According to the 1991 book Glory Fades Away by Jerry Lansche, Sweeney fell out of grace with the Providence team in late July after he refused to be replaced in a game while drunk, and was expelled. Rather than come crawling back, Sweeney signed with Lucas' team, leaving Radbourn by himself.
Leveraging his situation, Radbourn pledged to stay with the club and be the sole primary pitcher if he would be given a raise and granted free agency at season's end. Radbourn, who already had 24 wins at that point to Sweeney's 17, pitched nearly every game after that, and went on to win an astounding 59 games (a record) during the regular season. For an encore, he won all three games of 1884's version of the World Series, pitching every inning of a sweep of the New York Metropolitans of the American Association.
His performance in 1884, along with a generally strong career and an overall record of 309-194 (.614) assured Radbourn his place in the Baseball Hall of Fame.

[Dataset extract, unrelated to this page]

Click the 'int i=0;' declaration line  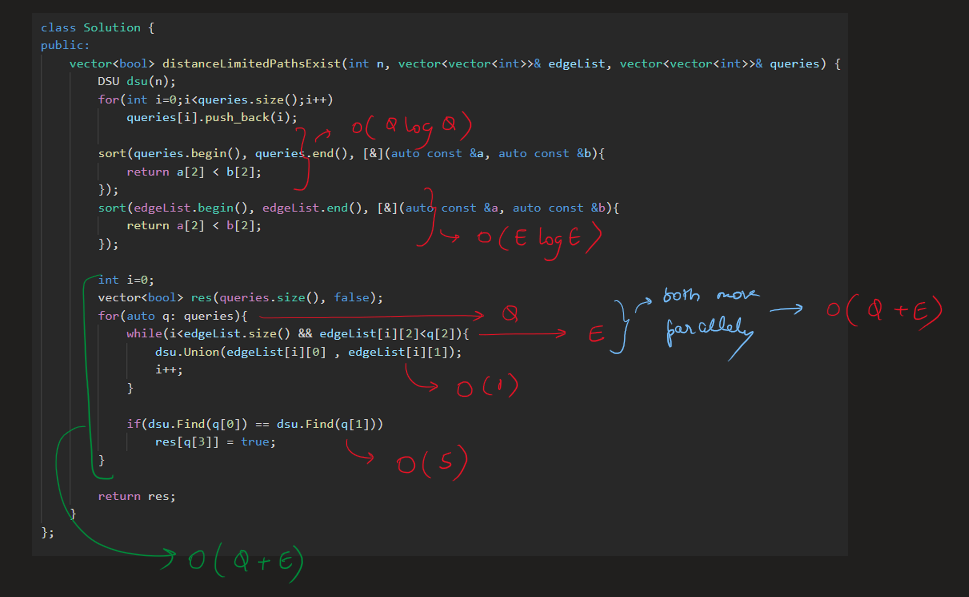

Notable players that made their debut in the Union Association included Tommy McCarthy, who was elected to the Hall of Fame in 1946, and Jack Clements, the only man in baseball history to play a full career as a left-handed catcher. Switch-pitcher Tony Mullane attempted to sign with the Maroons, but was threatened with banishment from the NL if he did so (the Browns had a reserve clause on Mullane) and relented.
The Union Association saw two no-hitters in its brief existence: one by Dick Burns of the Outlaw Reds on August 26 and one by Ed Cushman of the Brewers on September 28. On July 7, Hugh Daily struck out 19 Boston Reds in a nine-inning game, an "MLB" record that would stand for 102 years, until Roger Clemens struck out 20 batters in a game in 1986. Henry Porter and Dupee Shaw got 18-strikeout games. The Chicago Browns executed a triple play on June 19.
|St. Louis Maroons||94||19||0.832||--||49-6||45-13|
|Cincinnati Outlaw Reds||69||36||0.657||21||35-17||34-19|
|St. Paul Saints||2||6||0.250||39½||0-0||2-6|
|Chicago Browns/Pittsburgh Stogies||41||50||0.451||42||21-19||20-31|
|Altoona Mountain Citys||6||19||0.240||44||6-12||0-7|
|Washington Nationals (UA)||47||65||0.420||46½||36-27||11-38|
|Kansas City Cowboys||16||63||0.203||61||11-23||5-40|
Although the league is conventionally listed as a major league, this status has been questioned by a number of modern baseball historians, most notably Bill James in The Bill James Historical Baseball Abstract. The league had a number of major league players (on the St. Louis franchise, at least), but the league's overall talent and organization was notably inferior to that of the two established major leagues. James found that the contemporary baseball guides did not consider the Union Association to be a major league: the earliest record he could find of the Union Association as a major league was Ernest Lanigan's The Baseball Cyclopedia, published in 1922.
For example, the league's only "star" player, Fred Dunlap, led the league in batting average with .412 (86 points higher than his second-best season and 120 points higher than his career average), on-base percentage, slugging percentage, runs scored, hits, total bases, and home runs (with 13, typical for the era).
After the Association folded, Dunlap never hit more than .274 or more than seven home runs until he retired in 1891, another measure of the inferior quality of the Union Association. In point of fact, if the 1884 season is excluded from his career totals, Dunlap's career batting average was .276 (a drop of sixteen points), and he hit 28 career home runs.
Of the 272 players in the Association, 107 (39.34%) never played in another major league, while 72 (26.47%) played very briefly (less than 300 at bats and/or 50 hits) in other major leagues, and 79 (29.04%) had longer careers but little success in other major leagues.